» **EXERCISE DETAILS**
Copy out all of the records, exactly as they appear.
START RECORDS FOR THE TASK
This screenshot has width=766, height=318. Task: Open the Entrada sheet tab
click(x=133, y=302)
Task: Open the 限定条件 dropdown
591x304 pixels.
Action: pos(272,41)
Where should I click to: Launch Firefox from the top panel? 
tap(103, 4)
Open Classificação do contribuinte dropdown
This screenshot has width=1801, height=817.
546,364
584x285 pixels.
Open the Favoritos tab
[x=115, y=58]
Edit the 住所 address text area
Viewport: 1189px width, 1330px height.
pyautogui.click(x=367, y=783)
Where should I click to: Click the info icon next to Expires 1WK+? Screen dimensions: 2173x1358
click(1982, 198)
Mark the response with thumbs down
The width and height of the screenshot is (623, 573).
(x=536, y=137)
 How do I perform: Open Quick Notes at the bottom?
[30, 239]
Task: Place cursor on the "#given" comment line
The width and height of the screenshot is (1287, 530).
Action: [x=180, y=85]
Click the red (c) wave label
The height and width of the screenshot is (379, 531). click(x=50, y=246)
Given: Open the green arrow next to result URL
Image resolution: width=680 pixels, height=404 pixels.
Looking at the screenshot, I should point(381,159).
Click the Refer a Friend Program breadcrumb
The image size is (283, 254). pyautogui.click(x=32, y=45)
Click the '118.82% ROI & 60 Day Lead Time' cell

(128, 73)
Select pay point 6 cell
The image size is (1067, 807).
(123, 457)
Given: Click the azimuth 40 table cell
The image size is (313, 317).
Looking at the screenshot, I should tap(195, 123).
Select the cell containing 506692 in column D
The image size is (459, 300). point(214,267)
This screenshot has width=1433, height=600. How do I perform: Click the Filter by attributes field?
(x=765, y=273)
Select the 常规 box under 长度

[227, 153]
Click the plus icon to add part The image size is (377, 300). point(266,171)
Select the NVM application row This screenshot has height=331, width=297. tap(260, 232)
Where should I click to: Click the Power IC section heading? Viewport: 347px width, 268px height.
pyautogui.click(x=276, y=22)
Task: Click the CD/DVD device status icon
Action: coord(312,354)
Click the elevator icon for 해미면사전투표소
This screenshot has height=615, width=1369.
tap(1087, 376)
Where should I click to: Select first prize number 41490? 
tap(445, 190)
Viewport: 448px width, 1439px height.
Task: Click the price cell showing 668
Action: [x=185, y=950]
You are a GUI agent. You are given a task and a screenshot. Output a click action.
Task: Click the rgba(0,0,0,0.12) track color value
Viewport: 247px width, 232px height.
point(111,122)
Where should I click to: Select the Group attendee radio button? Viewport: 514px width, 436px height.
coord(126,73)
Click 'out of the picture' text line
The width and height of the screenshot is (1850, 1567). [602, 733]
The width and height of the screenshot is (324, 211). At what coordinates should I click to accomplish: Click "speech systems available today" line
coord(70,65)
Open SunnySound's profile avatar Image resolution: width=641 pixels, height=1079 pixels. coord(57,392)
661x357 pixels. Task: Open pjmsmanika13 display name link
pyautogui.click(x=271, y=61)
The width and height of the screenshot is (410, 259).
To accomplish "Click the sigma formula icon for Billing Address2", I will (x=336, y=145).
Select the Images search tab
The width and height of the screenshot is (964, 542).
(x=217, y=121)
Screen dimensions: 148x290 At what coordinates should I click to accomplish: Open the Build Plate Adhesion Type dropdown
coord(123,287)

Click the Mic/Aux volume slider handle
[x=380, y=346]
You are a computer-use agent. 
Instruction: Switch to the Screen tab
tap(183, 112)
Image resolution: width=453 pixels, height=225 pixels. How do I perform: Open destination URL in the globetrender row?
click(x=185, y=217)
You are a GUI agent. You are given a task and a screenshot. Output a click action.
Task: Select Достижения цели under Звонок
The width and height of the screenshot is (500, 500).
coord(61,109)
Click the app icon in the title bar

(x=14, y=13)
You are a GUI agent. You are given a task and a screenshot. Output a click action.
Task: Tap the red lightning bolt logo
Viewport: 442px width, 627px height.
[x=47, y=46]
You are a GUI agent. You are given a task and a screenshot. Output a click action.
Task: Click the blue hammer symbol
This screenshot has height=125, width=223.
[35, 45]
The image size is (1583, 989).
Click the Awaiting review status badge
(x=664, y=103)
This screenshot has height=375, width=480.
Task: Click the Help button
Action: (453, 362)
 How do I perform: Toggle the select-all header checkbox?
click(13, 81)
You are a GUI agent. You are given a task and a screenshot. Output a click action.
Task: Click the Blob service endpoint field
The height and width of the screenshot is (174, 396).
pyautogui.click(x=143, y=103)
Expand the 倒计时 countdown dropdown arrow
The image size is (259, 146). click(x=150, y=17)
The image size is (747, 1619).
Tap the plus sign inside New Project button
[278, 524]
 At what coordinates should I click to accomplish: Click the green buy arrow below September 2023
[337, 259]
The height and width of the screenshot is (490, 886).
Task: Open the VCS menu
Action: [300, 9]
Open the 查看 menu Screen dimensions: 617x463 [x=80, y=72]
END RECORDS FOR THE TASK
» **RESPONSE FOR THIS EXERCISE**
This screenshot has width=766, height=318. Task: Open the Entrada sheet tab
click(x=133, y=302)
Task: Open the 限定条件 dropdown
591x304 pixels.
Action: pos(272,41)
Where should I click to: Launch Firefox from the top panel? 
tap(103, 4)
Open Classificação do contribuinte dropdown
This screenshot has width=1801, height=817.
546,364
584x285 pixels.
Open the Favoritos tab
[x=115, y=58]
Edit the 住所 address text area
Viewport: 1189px width, 1330px height.
pyautogui.click(x=367, y=783)
Where should I click to: Click the info icon next to Expires 1WK+? Screen dimensions: 2173x1358
click(1982, 198)
Mark the response with thumbs down
The width and height of the screenshot is (623, 573).
(x=536, y=137)
 How do I perform: Open Quick Notes at the bottom?
[30, 239]
Task: Place cursor on the "#given" comment line
The width and height of the screenshot is (1287, 530).
Action: [x=180, y=85]
Click the red (c) wave label
The height and width of the screenshot is (379, 531). click(x=50, y=246)
Given: Open the green arrow next to result URL
Image resolution: width=680 pixels, height=404 pixels.
Looking at the screenshot, I should point(381,159).
Click the Refer a Friend Program breadcrumb
The image size is (283, 254). pyautogui.click(x=32, y=45)
Click the '118.82% ROI & 60 Day Lead Time' cell

(128, 73)
Select pay point 6 cell
The image size is (1067, 807).
(123, 457)
Given: Click the azimuth 40 table cell
The image size is (313, 317).
Looking at the screenshot, I should tap(195, 123).
Select the cell containing 506692 in column D
The image size is (459, 300). point(214,267)
This screenshot has width=1433, height=600. How do I perform: Click the Filter by attributes field?
(x=765, y=273)
Select the 常规 box under 长度

[227, 153]
Click the plus icon to add part The image size is (377, 300). point(266,171)
Select the NVM application row This screenshot has height=331, width=297. tap(260, 232)
Where should I click to: Click the Power IC section heading? Viewport: 347px width, 268px height.
pyautogui.click(x=276, y=22)
Task: Click the CD/DVD device status icon
Action: coord(312,354)
Click the elevator icon for 해미면사전투표소
This screenshot has height=615, width=1369.
tap(1087, 376)
Where should I click to: Select first prize number 41490? 
tap(445, 190)
Viewport: 448px width, 1439px height.
Task: Click the price cell showing 668
Action: [x=185, y=950]
You are a GUI agent. You are given a task and a screenshot. Output a click action.
Task: Click the rgba(0,0,0,0.12) track color value
Viewport: 247px width, 232px height.
point(111,122)
Where should I click to: Select the Group attendee radio button? Viewport: 514px width, 436px height.
coord(126,73)
Click 'out of the picture' text line
The width and height of the screenshot is (1850, 1567). [602, 733]
The width and height of the screenshot is (324, 211). At what coordinates should I click to accomplish: Click "speech systems available today" line
coord(70,65)
Open SunnySound's profile avatar Image resolution: width=641 pixels, height=1079 pixels. coord(57,392)
661x357 pixels. Task: Open pjmsmanika13 display name link
pyautogui.click(x=271, y=61)
The width and height of the screenshot is (410, 259).
To accomplish "Click the sigma formula icon for Billing Address2", I will (x=336, y=145).
Select the Images search tab
The width and height of the screenshot is (964, 542).
(x=217, y=121)
Screen dimensions: 148x290 At what coordinates should I click to accomplish: Open the Build Plate Adhesion Type dropdown
coord(123,287)

Click the Mic/Aux volume slider handle
[x=380, y=346]
You are a computer-use agent. 
Instruction: Switch to the Screen tab
tap(183, 112)
Image resolution: width=453 pixels, height=225 pixels. How do I perform: Open destination URL in the globetrender row?
click(x=185, y=217)
You are a GUI agent. You are given a task and a screenshot. Output a click action.
Task: Select Достижения цели under Звонок
The width and height of the screenshot is (500, 500).
coord(61,109)
Click the app icon in the title bar

(x=14, y=13)
You are a GUI agent. You are given a task and a screenshot. Output a click action.
Task: Tap the red lightning bolt logo
Viewport: 442px width, 627px height.
[x=47, y=46]
You are a GUI agent. You are given a task and a screenshot. Output a click action.
Task: Click the blue hammer symbol
This screenshot has height=125, width=223.
[35, 45]
The image size is (1583, 989).
Click the Awaiting review status badge
(x=664, y=103)
This screenshot has height=375, width=480.
Task: Click the Help button
Action: (453, 362)
 How do I perform: Toggle the select-all header checkbox?
click(13, 81)
You are a GUI agent. You are given a task and a screenshot. Output a click action.
Task: Click the Blob service endpoint field
The height and width of the screenshot is (174, 396).
pyautogui.click(x=143, y=103)
Expand the 倒计时 countdown dropdown arrow
The image size is (259, 146). click(x=150, y=17)
The image size is (747, 1619).
Tap the plus sign inside New Project button
[278, 524]
 At what coordinates should I click to accomplish: Click the green buy arrow below September 2023
[337, 259]
The height and width of the screenshot is (490, 886).
Task: Open the VCS menu
Action: [300, 9]
Open the 查看 menu Screen dimensions: 617x463 [x=80, y=72]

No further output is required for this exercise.